### WORK INSTRUCTION
Return exactly the lines of the records below, starting at the line that contains "Check the 2nd announcement in newsletter box" and ending at the line that contains "You are a computer-use agent. The", with both of those lines kept.

Recorded data:
'''

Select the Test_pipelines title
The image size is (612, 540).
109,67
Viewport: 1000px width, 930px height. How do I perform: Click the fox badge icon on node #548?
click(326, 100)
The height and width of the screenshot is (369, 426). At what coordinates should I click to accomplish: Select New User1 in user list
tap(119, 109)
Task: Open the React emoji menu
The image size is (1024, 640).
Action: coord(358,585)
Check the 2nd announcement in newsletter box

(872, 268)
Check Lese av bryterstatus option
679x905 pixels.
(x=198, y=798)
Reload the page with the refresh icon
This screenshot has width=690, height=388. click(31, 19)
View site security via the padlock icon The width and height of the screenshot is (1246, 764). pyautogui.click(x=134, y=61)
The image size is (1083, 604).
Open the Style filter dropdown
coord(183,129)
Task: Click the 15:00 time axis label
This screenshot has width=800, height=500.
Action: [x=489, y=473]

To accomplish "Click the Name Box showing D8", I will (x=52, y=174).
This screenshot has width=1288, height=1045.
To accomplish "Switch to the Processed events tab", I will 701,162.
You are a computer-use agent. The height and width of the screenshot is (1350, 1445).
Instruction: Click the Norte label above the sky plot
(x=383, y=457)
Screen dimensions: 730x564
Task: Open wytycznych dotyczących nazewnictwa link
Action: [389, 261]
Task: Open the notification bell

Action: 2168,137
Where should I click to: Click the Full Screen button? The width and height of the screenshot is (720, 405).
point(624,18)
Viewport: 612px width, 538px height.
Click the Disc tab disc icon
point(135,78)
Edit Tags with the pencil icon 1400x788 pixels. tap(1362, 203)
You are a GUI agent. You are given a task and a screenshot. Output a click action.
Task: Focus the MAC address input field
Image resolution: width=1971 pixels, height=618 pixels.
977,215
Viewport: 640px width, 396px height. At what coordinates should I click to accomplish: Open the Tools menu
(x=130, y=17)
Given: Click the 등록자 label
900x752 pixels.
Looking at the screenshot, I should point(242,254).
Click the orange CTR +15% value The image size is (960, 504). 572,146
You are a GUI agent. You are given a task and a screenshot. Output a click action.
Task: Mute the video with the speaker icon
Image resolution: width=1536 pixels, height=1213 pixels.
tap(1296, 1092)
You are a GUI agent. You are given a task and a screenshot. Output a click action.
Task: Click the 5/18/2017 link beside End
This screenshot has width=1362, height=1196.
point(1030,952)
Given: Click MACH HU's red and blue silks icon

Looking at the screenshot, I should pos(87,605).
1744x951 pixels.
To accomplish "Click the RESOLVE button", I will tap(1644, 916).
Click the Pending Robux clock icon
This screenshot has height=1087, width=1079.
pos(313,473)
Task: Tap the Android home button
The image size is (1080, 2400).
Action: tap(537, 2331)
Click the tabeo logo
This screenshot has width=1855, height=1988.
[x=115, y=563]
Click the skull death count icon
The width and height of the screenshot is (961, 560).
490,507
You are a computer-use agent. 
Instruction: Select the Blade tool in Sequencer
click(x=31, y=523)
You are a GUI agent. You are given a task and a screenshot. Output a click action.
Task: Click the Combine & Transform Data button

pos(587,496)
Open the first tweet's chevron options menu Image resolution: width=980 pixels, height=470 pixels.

'''

### EXPECTED ANSWER
Check the 2nd announcement in newsletter box

(872, 268)
Check Lese av bryterstatus option
679x905 pixels.
(x=198, y=798)
Reload the page with the refresh icon
This screenshot has width=690, height=388. click(31, 19)
View site security via the padlock icon The width and height of the screenshot is (1246, 764). pyautogui.click(x=134, y=61)
The image size is (1083, 604).
Open the Style filter dropdown
coord(183,129)
Task: Click the 15:00 time axis label
This screenshot has width=800, height=500.
Action: [x=489, y=473]

To accomplish "Click the Name Box showing D8", I will (x=52, y=174).
This screenshot has width=1288, height=1045.
To accomplish "Switch to the Processed events tab", I will 701,162.
You are a computer-use agent. The height and width of the screenshot is (1350, 1445).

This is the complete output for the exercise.